»»

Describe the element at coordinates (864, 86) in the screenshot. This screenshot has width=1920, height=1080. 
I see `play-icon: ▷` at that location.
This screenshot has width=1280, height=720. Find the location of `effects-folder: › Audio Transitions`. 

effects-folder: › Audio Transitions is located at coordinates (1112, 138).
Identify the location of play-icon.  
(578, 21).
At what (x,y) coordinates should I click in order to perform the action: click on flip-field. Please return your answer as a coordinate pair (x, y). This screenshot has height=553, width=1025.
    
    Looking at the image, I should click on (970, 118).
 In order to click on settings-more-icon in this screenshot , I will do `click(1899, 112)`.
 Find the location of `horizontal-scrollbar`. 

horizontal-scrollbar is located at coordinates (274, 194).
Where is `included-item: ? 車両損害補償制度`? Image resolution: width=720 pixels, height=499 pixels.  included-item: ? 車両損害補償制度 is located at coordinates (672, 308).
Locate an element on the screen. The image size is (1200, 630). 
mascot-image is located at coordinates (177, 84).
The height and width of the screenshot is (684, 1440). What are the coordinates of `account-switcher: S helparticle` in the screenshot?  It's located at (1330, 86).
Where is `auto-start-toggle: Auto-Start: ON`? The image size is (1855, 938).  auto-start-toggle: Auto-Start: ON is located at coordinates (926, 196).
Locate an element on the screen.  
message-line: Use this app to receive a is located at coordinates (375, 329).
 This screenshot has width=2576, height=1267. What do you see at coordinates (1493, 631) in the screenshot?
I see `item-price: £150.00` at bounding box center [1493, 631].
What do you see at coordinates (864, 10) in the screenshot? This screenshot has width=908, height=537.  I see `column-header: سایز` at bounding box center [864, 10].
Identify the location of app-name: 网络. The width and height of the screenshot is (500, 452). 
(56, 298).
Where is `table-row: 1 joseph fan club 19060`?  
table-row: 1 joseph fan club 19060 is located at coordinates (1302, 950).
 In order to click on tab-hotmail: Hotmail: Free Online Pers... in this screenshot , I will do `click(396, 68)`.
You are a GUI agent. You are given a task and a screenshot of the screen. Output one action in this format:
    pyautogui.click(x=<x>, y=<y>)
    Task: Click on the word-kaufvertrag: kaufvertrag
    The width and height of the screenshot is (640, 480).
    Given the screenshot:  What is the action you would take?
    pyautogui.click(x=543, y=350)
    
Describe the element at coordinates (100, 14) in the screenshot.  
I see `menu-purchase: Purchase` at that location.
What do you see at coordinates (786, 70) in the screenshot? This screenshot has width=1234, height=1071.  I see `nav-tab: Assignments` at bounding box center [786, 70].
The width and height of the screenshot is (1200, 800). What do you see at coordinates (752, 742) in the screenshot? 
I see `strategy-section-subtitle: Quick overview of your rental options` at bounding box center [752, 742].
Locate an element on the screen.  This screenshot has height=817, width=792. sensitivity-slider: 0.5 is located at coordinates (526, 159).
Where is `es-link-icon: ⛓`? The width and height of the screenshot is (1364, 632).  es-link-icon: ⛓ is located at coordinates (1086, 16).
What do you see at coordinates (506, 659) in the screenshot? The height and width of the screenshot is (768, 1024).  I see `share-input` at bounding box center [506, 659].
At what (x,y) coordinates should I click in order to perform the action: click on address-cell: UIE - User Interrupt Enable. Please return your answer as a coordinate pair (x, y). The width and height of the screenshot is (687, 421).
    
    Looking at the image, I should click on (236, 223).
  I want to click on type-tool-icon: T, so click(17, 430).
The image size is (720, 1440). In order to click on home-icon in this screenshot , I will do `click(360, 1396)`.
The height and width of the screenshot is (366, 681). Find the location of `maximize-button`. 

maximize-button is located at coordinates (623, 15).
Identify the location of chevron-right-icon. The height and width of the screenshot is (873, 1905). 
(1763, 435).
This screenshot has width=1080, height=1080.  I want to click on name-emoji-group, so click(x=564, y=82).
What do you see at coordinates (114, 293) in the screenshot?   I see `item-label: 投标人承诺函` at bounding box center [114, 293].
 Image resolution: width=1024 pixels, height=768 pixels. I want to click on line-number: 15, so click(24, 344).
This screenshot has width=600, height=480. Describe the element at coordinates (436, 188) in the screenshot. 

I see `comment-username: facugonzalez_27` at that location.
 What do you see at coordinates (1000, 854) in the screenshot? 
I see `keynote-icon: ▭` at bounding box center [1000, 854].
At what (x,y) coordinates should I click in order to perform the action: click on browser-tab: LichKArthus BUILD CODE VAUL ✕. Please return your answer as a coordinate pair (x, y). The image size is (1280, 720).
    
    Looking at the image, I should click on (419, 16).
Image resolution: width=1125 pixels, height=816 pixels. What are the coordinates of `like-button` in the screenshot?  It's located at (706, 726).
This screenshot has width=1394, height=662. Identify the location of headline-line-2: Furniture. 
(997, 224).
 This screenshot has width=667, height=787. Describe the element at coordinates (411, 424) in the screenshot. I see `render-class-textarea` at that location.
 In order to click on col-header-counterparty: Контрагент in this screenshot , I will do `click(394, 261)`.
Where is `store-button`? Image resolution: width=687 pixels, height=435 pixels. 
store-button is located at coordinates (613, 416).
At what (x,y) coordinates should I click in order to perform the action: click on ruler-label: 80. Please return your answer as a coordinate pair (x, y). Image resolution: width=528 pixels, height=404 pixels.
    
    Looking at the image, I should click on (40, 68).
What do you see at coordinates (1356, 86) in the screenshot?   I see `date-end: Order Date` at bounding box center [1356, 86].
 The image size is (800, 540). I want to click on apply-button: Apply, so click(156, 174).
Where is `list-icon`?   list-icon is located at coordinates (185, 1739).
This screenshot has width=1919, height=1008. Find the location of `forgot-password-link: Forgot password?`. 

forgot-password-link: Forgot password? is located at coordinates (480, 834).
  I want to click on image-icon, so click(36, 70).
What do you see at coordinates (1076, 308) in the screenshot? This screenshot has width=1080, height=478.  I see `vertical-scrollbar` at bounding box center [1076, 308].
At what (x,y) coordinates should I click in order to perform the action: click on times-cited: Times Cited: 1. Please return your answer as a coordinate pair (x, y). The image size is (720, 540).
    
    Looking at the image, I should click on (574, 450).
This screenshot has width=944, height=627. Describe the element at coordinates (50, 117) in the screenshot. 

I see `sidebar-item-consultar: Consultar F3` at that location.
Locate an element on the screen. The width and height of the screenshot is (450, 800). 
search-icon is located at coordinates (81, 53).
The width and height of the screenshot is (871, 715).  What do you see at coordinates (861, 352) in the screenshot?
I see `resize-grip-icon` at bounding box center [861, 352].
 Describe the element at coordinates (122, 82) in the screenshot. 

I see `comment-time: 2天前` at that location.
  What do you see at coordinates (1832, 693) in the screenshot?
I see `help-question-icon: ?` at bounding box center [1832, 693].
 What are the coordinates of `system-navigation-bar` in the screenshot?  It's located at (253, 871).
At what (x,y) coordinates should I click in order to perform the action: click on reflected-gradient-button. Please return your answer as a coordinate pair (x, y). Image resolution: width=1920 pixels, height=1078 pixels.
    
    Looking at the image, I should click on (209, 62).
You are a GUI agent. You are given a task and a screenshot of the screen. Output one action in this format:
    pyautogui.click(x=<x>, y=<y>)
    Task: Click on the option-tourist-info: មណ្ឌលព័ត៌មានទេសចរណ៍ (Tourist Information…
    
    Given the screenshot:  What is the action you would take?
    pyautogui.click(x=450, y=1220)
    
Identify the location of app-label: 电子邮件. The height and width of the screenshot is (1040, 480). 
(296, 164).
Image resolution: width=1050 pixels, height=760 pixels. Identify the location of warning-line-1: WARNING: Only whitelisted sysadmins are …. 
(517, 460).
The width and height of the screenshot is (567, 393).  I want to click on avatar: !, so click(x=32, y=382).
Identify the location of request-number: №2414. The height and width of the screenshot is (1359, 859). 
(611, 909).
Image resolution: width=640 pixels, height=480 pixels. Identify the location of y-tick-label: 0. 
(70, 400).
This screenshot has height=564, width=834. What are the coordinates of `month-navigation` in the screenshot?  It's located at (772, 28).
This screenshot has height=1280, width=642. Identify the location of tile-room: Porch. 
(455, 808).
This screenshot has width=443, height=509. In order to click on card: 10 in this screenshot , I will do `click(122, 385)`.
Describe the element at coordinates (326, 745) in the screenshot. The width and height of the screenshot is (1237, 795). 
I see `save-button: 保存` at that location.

««

● **Your goal**: Reproduce the listing lines exactly, from the line containing "What do you see at coordinates (114, 293)" through the line containing "Image resolution: width=1125", both included.

● **Solved exercise**:
What do you see at coordinates (114, 293) in the screenshot?   I see `item-label: 投标人承诺函` at bounding box center [114, 293].
 Image resolution: width=1024 pixels, height=768 pixels. I want to click on line-number: 15, so click(24, 344).
This screenshot has width=600, height=480. Describe the element at coordinates (436, 188) in the screenshot. 

I see `comment-username: facugonzalez_27` at that location.
 What do you see at coordinates (1000, 854) in the screenshot? 
I see `keynote-icon: ▭` at bounding box center [1000, 854].
At what (x,y) coordinates should I click in order to perform the action: click on browser-tab: LichKArthus BUILD CODE VAUL ✕. Please return your answer as a coordinate pair (x, y). The image size is (1280, 720).
    
    Looking at the image, I should click on (419, 16).
Image resolution: width=1125 pixels, height=816 pixels. What are the coordinates of `like-button` in the screenshot?  It's located at (706, 726).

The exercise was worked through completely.